Pixel coordinate grounding data
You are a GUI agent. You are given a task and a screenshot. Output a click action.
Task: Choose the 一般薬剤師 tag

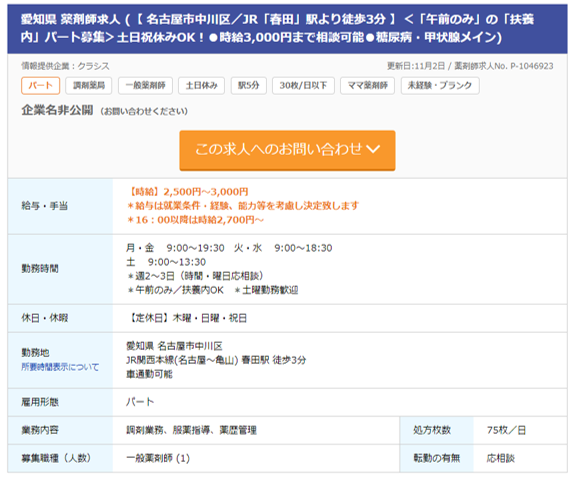[x=145, y=86]
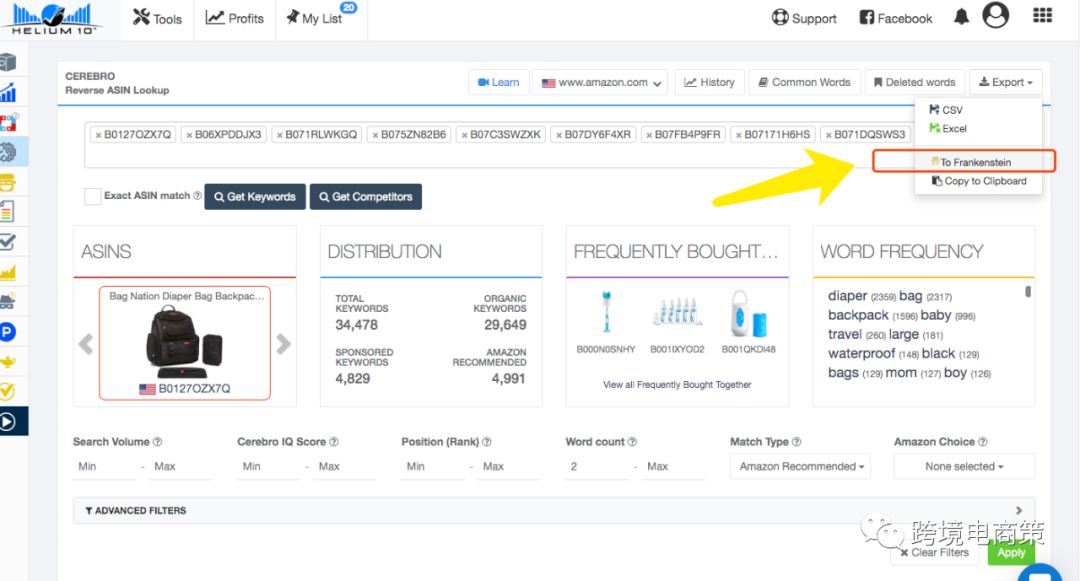Click the Get Keywords button
Screen dimensions: 1080x581
(254, 197)
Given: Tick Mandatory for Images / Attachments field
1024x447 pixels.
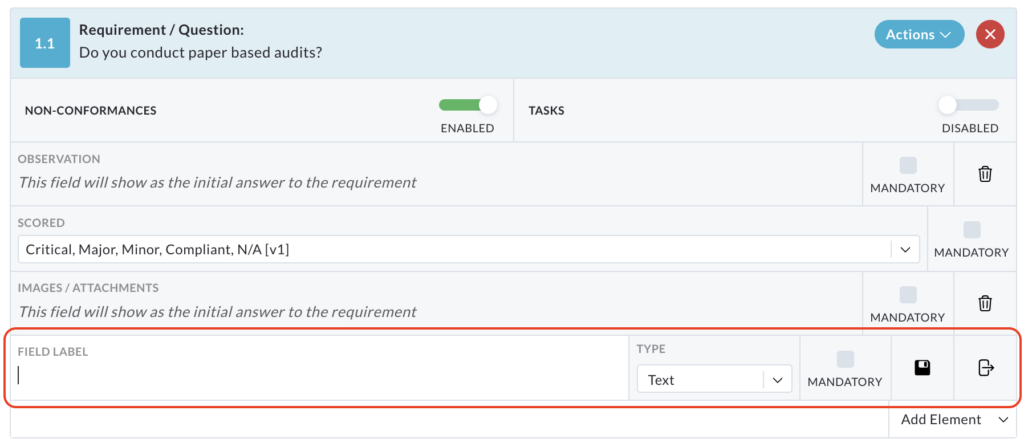Looking at the screenshot, I should click(908, 295).
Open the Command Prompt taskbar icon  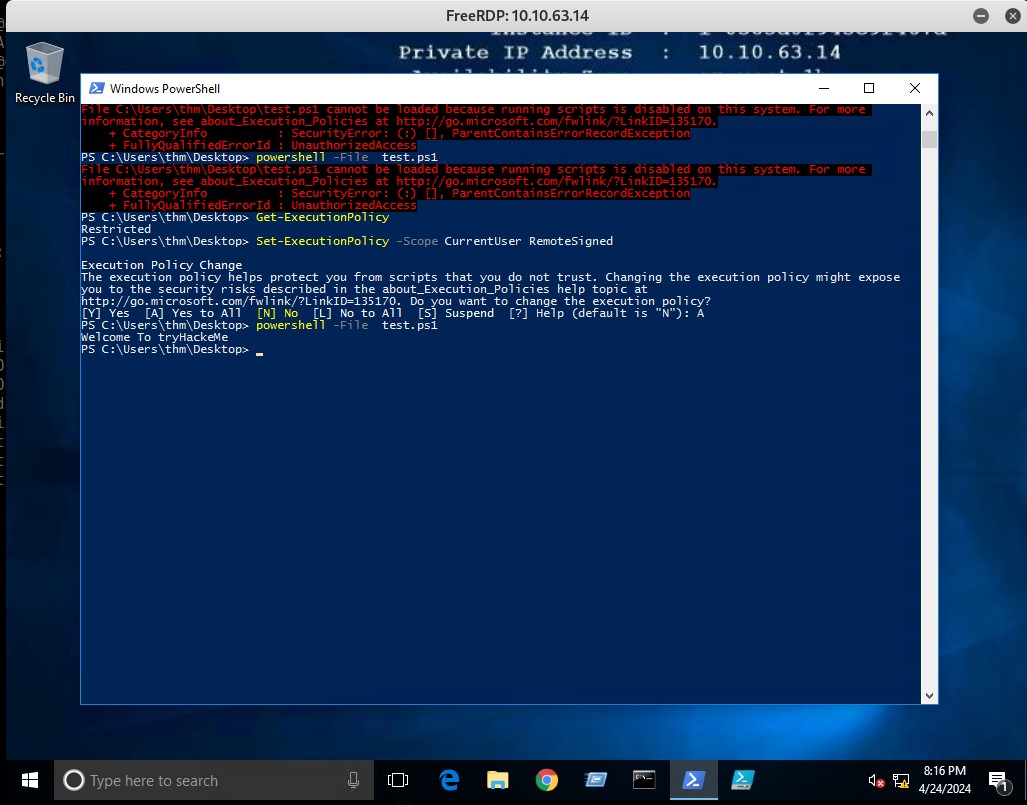pos(644,780)
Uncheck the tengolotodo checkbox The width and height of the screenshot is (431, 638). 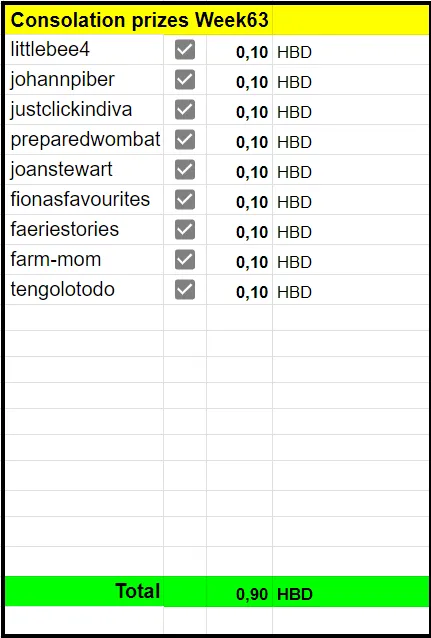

• **Work to be completed**
The expected output is an exact copy of the lines from the top of the data above through the line containing "Given: Tick Mandatory", both included, with every picture omitted.

• **Reply to the exercise**
You are a GUI agent. You are given a task and a screenshot. Output a click action.
Task: Choose the 一般薬剤師 tag

[x=145, y=86]
Click the Get Keywords button
Screen dimensions: 1080x581
(254, 197)
Given: Tick Mandatory for Images / Attachments field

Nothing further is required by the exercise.